From the listing below, reproduce word for word the part that opens with the line containing "Delta Florist, Kolkata, West" and closes with the line containing "Get Well Soon (290, 471)"; reproduce nothing else.
- Opening Delimiter -
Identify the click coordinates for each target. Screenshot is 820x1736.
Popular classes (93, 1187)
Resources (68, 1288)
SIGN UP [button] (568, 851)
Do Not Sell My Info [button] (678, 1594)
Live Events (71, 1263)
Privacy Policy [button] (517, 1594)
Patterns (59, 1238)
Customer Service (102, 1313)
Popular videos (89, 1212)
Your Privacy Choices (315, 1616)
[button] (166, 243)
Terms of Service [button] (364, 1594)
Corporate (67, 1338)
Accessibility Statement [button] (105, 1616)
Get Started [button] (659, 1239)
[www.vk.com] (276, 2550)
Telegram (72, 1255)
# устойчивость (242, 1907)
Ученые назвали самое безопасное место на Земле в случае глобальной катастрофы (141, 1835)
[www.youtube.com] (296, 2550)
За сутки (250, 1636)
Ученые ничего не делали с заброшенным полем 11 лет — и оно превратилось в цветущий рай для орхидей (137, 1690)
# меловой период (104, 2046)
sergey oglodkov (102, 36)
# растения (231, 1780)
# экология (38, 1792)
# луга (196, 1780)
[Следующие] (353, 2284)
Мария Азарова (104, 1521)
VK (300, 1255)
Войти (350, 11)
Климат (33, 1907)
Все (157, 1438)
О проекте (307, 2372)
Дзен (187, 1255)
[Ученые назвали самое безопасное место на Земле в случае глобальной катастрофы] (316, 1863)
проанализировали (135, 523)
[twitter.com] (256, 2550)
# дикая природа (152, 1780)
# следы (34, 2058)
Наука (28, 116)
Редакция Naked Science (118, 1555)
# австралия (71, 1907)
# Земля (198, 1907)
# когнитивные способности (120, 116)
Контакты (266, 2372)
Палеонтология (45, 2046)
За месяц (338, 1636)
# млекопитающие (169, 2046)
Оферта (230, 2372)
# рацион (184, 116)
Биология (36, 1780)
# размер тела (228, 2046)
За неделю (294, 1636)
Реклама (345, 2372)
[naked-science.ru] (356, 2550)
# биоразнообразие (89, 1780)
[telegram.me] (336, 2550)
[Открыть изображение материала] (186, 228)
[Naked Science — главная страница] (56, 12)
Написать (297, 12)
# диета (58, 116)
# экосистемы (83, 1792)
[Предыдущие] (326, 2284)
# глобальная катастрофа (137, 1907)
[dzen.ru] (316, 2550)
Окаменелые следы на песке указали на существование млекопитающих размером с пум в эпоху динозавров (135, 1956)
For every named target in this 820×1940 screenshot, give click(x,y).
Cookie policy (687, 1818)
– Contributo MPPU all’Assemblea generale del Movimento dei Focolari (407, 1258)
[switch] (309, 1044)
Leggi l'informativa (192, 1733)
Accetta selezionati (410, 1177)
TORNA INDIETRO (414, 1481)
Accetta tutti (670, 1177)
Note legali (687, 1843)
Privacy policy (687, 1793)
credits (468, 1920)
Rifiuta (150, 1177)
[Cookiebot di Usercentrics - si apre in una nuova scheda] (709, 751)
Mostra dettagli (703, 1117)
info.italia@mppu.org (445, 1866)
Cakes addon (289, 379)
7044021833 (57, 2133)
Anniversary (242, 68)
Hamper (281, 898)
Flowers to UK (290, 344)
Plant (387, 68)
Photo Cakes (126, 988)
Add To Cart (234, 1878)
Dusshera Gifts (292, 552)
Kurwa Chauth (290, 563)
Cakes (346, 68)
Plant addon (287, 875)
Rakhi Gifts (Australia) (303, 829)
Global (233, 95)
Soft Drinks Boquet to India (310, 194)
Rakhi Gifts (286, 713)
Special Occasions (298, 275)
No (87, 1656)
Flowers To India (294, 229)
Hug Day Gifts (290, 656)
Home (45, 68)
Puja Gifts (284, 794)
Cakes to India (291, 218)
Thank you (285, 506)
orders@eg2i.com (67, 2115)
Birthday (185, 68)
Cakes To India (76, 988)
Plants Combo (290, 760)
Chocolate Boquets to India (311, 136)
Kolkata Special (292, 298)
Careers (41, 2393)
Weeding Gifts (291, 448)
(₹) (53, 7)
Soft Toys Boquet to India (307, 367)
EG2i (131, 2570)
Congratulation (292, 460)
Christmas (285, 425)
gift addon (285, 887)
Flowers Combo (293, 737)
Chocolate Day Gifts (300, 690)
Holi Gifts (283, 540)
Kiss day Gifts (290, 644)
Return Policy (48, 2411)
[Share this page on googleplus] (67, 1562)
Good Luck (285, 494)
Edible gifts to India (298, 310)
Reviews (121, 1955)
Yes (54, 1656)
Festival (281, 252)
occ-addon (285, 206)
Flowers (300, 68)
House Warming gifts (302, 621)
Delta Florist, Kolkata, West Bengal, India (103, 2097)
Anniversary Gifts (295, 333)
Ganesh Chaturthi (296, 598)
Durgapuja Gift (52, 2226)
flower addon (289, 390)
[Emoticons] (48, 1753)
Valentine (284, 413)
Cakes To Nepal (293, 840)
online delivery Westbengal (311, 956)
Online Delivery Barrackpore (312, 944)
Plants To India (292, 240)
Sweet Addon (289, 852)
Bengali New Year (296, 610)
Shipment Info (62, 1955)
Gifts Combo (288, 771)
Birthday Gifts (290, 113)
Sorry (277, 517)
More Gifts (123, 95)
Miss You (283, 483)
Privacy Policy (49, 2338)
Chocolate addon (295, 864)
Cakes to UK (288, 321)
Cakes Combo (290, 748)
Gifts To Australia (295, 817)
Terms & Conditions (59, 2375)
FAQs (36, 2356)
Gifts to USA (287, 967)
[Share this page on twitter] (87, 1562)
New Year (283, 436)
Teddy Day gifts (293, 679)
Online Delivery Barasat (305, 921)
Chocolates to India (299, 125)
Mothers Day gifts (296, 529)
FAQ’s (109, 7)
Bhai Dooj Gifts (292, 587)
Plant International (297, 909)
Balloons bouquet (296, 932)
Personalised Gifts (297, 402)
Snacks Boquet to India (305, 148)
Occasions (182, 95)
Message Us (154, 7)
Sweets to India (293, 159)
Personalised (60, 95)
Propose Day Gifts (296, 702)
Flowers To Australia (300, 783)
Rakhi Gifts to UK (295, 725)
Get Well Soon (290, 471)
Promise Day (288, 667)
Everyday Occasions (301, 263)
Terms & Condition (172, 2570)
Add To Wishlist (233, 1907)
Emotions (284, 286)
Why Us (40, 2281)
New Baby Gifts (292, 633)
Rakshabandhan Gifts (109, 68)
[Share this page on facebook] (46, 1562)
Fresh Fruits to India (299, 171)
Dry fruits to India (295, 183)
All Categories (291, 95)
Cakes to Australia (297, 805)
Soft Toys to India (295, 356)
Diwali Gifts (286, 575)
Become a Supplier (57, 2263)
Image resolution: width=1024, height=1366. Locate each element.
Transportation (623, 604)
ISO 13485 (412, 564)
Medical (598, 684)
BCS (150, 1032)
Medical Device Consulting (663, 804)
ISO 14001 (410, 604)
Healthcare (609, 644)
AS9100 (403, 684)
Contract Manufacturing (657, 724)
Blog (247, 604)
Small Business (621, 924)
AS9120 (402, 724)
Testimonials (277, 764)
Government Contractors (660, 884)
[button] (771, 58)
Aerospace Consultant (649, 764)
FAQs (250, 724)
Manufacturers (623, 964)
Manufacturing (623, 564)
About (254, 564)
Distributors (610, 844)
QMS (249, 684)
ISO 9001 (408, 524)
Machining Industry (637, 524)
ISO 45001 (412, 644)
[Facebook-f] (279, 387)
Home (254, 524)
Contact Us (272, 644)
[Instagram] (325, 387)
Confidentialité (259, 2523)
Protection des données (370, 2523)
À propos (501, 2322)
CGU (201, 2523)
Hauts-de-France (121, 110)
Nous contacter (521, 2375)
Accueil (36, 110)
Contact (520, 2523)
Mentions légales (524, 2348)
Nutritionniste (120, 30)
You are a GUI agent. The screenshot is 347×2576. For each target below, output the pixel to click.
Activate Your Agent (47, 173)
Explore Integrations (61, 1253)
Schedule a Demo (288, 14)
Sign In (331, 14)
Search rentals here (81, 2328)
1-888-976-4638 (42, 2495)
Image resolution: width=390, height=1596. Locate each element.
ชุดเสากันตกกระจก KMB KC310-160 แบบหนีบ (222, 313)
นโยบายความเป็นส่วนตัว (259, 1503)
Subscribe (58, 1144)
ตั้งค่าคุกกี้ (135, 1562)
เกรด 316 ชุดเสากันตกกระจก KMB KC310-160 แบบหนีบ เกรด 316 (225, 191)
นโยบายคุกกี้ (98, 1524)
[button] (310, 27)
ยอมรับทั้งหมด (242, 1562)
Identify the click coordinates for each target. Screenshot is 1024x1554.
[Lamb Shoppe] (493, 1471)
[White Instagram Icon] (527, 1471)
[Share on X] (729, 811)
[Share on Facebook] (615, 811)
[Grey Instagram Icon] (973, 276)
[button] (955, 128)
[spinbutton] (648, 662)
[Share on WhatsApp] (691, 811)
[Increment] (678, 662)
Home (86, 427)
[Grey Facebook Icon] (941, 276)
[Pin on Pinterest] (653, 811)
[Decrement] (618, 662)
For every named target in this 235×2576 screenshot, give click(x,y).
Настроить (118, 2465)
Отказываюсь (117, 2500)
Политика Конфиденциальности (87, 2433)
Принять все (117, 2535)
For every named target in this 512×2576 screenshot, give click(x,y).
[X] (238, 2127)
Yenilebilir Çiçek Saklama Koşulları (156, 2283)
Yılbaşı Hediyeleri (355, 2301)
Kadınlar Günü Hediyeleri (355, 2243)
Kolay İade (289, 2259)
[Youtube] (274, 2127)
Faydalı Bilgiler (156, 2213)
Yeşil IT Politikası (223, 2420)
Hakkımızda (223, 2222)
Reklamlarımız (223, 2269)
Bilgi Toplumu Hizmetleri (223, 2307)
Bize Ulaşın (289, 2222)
- Closing Delimiter -
→ Solution for this exercise
Delta Florist, Kolkata, West Bengal, India (103, 2097)
Anniversary Gifts (295, 333)
Ganesh Chaturthi (296, 598)
Durgapuja Gift (52, 2226)
flower addon (289, 390)
[Emoticons] (48, 1753)
Valentine (284, 413)
Cakes To Nepal (293, 840)
online delivery Westbengal (311, 956)
Online Delivery Barrackpore (312, 944)
Plants To India (292, 240)
Sweet Addon (289, 852)
Bengali New Year (296, 610)
Shipment Info (62, 1955)
Gifts Combo (288, 771)
Birthday Gifts (290, 113)
Sorry (277, 517)
More Gifts (123, 95)
Miss You (283, 483)
Privacy Policy (49, 2338)
Chocolate addon (295, 864)
Cakes to UK (288, 321)
Cakes Combo (290, 748)
Gifts To Australia (295, 817)
Terms & Conditions (59, 2375)
FAQs (36, 2356)
Gifts to USA (287, 967)
[Share this page on twitter] (87, 1562)
New Year (283, 436)
Teddy Day gifts (293, 679)
Online Delivery Barasat (305, 921)
Chocolates to India (299, 125)
Mothers Day gifts (296, 529)
FAQ’s (109, 7)
Bhai Dooj Gifts (292, 587)
Plant International (297, 909)
Balloons bouquet (296, 932)
Personalised Gifts (297, 402)
Snacks Boquet to India (305, 148)
Occasions (182, 95)
Message Us (154, 7)
Sweets to India (293, 159)
Personalised (60, 95)
Propose Day Gifts (296, 702)
Flowers To Australia (300, 783)
Rakhi Gifts to UK (295, 725)
Get Well Soon (290, 471)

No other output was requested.